Over the years, Alex has embarked on many strategic alliances with brands ranging from electrical to eyewear.
“The real objective is to get to a point where the brand is well known and becomes synonymous with other brands. These things will only happen if your core business is really strong. I didn’t have any of this in the beginning but what I did have was a good work ethic and great family support.
The key lesson here is that there are so many other businesses out there with the same core values – and this is what makes a strategic alliance so worthwhile.
Macala Wright Lee
Macala Wright Lee is the founder and publisher of FashionablyMarketing.Me. She is a business and consumer marketing consultant for fashion, beauty and lifestyle-related brands and an expert on the increasing complexities of the online world.
By providing an educational insight into how to market to Gen Y consumers in a facebook era, Macala revealed some interesting statistics and says that Gen Y are ‘self-important, spoiled and passionate’ while contributing to 150 billion dollars a year in goods purchases while influencing another 50 billion of what their family and friends buy.
“Gen Y is all about pairing high-end with low-end. Brands like Jean Paul Gaultier and Isaac Mizrahi will not stop partnering with stores like Target anytime soon,” Macala said.
“Typically Gen Y will look at seven different sources before buying an item and they will buy from the site that has the most useful information, is presented in a way that is easy to understand while being factual and inspirational – that’s quite a demand,” she said.
Some other interesting facts that Macala revealed covered what are now commonly accepted social media mediums– 63 per cent use social media to engage with brands and 50 per cent say that facebook blogs or pages affect their opinions about products. Of all social media, facebook has the strongest daily usage. “You’ve got to make them connect otherwise they won’t buy something,” Macala said.
Further bolstering the brains behind the fashion business was Aurelio Costarella who’s ‘from the heart’ presentation revealed the highly volatile fabric of fashion and the ups and downs of a business built from passion.
Aurelio started his studies in architecture before taking a slightly unconventional change in direction towards becoming a fashion designer.
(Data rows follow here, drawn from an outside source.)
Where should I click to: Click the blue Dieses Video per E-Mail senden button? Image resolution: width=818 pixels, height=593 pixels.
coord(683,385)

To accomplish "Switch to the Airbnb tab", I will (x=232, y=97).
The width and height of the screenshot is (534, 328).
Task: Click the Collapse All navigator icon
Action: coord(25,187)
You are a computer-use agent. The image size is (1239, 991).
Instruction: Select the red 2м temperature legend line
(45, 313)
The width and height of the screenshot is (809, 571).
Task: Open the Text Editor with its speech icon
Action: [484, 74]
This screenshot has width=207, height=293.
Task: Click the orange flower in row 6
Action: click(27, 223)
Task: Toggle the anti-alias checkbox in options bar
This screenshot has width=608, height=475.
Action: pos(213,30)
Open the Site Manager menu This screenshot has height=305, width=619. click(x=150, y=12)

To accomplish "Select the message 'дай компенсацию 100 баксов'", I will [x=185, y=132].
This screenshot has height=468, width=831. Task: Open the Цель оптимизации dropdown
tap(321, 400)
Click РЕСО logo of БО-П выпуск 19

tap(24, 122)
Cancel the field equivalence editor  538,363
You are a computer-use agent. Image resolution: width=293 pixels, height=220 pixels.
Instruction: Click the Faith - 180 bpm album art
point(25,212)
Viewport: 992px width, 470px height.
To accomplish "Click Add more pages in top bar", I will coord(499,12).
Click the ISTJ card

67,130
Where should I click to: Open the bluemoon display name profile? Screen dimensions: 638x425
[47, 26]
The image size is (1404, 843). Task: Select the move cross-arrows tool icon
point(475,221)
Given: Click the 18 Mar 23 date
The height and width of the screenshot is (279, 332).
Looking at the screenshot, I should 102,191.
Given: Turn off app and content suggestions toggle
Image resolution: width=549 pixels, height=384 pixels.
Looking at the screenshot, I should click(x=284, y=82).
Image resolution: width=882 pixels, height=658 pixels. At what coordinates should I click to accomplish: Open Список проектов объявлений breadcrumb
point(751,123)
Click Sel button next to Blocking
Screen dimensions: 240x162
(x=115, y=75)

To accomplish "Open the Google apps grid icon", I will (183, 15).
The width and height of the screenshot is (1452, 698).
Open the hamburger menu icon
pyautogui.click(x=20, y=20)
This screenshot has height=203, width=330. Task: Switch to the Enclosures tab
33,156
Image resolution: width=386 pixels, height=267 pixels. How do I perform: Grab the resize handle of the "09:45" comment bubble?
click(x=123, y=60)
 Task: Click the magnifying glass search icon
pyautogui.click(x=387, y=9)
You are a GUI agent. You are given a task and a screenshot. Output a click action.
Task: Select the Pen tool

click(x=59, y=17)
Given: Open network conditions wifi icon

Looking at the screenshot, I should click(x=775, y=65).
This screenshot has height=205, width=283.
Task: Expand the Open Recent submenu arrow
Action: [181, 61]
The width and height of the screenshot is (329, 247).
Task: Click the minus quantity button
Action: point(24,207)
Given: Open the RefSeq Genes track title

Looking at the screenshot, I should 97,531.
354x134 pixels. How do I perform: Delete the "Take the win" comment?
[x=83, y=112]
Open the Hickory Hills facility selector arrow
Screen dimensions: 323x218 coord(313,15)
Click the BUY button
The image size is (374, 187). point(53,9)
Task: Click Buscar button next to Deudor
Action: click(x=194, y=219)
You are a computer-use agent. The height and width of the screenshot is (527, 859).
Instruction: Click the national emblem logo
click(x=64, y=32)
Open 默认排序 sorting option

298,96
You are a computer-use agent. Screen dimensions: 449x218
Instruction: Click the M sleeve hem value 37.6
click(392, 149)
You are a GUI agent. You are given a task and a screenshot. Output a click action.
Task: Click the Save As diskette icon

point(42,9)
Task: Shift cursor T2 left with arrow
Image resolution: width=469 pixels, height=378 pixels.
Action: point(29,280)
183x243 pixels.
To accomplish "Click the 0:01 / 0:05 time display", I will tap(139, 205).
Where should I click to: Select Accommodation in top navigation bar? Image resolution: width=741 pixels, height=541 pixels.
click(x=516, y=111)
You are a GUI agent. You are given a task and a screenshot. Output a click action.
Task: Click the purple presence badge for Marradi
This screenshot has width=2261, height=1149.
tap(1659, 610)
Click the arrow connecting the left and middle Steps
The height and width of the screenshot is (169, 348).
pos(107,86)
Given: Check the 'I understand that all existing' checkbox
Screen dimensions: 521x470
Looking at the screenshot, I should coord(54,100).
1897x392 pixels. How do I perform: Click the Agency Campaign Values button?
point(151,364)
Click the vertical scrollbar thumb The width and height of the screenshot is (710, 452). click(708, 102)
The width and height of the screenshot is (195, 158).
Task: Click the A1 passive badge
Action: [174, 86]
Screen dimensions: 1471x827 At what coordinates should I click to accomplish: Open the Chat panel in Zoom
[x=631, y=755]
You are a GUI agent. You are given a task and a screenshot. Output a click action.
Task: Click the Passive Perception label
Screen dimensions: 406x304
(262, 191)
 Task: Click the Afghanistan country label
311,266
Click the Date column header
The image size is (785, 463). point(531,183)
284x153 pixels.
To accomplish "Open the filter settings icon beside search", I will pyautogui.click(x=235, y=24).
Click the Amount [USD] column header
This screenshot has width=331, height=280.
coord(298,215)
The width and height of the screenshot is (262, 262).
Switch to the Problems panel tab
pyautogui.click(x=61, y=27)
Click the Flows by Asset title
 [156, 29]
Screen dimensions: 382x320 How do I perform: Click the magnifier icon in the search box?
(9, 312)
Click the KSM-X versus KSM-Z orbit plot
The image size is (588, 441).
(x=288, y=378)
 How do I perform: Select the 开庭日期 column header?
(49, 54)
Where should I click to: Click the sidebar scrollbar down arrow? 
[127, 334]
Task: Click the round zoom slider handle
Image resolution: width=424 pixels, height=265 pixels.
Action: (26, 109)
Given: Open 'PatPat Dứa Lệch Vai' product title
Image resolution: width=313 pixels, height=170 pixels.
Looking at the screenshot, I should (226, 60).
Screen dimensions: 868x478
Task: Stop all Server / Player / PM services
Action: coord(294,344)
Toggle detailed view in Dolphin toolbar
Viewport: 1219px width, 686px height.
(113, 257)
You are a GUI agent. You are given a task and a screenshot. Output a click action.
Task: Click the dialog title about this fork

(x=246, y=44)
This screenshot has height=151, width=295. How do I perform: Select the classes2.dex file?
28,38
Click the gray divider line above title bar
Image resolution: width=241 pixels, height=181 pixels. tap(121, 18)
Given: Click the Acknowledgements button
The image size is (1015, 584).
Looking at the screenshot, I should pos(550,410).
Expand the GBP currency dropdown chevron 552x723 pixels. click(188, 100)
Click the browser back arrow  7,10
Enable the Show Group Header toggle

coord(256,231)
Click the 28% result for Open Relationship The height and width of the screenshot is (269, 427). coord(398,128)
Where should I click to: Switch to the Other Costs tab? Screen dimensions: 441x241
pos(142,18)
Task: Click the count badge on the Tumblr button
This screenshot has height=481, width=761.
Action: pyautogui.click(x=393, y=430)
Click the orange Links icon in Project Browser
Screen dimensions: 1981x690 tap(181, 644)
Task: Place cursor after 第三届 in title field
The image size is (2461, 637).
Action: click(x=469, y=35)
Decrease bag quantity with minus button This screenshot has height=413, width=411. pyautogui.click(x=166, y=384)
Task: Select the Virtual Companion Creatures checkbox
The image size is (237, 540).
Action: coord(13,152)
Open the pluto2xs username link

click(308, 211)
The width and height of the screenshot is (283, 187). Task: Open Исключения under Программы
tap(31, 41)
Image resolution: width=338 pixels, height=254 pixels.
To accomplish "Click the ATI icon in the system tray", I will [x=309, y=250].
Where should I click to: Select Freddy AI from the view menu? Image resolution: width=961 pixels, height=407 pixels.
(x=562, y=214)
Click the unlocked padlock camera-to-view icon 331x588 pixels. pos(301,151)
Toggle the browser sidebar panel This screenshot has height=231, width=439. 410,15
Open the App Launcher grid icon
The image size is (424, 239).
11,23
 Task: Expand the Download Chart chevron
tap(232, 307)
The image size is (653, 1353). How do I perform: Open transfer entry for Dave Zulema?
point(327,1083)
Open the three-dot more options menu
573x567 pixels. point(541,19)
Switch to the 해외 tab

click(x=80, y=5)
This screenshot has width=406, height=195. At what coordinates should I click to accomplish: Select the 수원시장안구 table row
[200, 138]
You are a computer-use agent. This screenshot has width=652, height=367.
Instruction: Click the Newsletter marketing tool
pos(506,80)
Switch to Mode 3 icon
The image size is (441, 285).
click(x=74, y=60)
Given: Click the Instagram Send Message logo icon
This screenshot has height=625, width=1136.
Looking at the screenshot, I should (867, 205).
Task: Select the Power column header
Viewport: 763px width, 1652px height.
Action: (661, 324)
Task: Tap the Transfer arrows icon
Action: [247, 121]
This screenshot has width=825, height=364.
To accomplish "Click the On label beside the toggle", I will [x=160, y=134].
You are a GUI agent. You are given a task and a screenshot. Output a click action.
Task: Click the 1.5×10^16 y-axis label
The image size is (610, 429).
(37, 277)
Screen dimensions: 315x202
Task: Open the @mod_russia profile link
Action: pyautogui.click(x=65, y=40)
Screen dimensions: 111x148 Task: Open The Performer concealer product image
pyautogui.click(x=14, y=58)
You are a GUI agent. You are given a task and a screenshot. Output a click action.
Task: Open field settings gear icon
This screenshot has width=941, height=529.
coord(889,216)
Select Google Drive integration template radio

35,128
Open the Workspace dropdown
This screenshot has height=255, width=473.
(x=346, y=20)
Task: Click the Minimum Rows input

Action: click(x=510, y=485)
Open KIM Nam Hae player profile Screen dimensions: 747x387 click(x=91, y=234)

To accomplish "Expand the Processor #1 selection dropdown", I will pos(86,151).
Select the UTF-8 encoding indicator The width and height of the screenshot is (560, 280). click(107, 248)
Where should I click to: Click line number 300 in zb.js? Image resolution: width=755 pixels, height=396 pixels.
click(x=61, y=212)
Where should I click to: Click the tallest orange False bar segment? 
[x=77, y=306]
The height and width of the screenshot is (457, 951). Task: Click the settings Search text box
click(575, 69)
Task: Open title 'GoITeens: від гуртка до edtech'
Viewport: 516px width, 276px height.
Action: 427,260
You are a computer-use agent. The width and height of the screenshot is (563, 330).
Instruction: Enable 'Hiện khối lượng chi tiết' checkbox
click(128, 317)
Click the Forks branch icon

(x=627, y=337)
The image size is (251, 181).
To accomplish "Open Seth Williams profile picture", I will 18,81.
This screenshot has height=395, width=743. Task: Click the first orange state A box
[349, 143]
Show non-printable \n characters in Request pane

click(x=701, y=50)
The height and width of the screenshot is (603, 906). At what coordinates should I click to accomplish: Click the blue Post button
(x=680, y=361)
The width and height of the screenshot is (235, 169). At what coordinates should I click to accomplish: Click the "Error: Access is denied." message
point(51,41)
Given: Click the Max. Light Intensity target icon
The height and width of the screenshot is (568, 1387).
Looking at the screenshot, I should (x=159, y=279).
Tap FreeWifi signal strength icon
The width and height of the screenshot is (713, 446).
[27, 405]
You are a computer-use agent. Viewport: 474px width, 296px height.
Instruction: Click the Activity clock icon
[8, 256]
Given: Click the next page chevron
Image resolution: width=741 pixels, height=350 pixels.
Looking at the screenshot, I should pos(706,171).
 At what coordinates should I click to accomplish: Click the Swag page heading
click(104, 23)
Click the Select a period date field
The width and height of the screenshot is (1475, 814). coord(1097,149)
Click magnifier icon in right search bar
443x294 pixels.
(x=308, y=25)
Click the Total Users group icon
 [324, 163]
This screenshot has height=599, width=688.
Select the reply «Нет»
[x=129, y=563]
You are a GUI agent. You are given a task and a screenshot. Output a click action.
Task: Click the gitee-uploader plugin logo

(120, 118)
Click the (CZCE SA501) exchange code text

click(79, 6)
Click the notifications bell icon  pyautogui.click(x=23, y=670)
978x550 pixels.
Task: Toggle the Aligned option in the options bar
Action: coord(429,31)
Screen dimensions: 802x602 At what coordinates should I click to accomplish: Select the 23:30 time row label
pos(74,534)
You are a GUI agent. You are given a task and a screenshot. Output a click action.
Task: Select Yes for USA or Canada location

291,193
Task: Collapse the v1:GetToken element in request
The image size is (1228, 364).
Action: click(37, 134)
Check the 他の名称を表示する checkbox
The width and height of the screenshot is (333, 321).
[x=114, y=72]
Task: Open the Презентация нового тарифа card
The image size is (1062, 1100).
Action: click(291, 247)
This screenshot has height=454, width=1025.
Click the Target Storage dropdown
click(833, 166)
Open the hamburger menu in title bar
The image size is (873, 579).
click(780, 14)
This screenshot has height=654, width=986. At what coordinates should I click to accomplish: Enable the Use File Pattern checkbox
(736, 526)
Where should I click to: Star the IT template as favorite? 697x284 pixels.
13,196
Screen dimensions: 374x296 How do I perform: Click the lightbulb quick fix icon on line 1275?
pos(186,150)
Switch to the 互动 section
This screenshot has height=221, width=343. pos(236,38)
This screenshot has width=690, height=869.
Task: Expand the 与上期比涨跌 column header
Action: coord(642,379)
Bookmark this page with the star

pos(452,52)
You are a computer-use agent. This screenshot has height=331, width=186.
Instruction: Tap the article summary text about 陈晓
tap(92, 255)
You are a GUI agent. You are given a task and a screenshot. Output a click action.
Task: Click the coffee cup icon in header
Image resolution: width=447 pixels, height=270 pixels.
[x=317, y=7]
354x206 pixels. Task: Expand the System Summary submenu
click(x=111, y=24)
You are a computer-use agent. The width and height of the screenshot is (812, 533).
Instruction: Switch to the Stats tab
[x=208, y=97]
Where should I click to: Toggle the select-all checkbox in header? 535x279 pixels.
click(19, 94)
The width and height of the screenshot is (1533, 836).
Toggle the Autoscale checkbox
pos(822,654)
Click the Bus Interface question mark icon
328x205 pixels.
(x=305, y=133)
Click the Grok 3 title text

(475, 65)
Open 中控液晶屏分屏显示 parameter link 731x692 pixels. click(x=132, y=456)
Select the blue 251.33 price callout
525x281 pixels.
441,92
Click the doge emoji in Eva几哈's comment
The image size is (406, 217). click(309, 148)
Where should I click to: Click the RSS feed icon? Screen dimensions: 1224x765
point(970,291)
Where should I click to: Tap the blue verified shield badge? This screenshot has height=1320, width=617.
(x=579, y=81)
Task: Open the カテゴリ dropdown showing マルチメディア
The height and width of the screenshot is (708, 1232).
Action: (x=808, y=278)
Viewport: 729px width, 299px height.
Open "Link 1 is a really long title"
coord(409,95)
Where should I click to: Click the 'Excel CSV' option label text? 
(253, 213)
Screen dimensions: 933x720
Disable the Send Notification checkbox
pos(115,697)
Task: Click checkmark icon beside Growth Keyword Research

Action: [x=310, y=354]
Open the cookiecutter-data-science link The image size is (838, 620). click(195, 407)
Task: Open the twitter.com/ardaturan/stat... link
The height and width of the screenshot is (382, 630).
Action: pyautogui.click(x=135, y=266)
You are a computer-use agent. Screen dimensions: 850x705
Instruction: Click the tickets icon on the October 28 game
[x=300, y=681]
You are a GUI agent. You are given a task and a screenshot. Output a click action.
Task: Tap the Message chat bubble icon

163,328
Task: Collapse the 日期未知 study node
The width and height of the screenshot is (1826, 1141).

Since launching his label in 1984 he has shown his designs at New York Fashion Week, and gained international stockists. He is now based in Perth.
“Just like the fashion industry, my brand has really evolved over the years, finding the right fit is never easy when it comes to business partners and after a very unsuccessful listing on the Australian Stock Exchange I realized I was better to own my company outright,” Aurelio said.
Enduring many ups and down, Aurelio admits he has “always been very practical with businesses and decision making and it’s all the good and bad experiences I’ve been through as a person that as shaped me as a person today,” he said.
Finishing off the inspiring series of speakers was Sports Psychologist Ant Williams – an elite athlete whose achievements demonstrate the incredible power of the mind. As one of the best free divers in the world, he has pushed through both physical and mental barriers to hold his breath for over eight minutes, to dive deeper than 280 feet in the ocean and to swim 223m without stopping for breath. In short, he knows how to overcome some of the most demanding and uncomfortable challenges a person can face.
“There is something quite remarkable about being deep in the ocean at a place you are not supposed to be while being very relaxed and okay about things. We all have T minus one challenges but I find ‘Choosing to Change’, ‘Reframing your challenge’ and ‘Getting centred’ as the three things that get you through the T minus ones moments. Whatever challenge you’ve got, think about how you can reframe it,” he said.
Ant finished off the day with some enlightening and insightful breathing exercises which took guests through the four stages of breathing. We often breathe using our diaphragm – and not enough deep breathing. “We all need to learn to handle those moments where we most want to give up,” he said.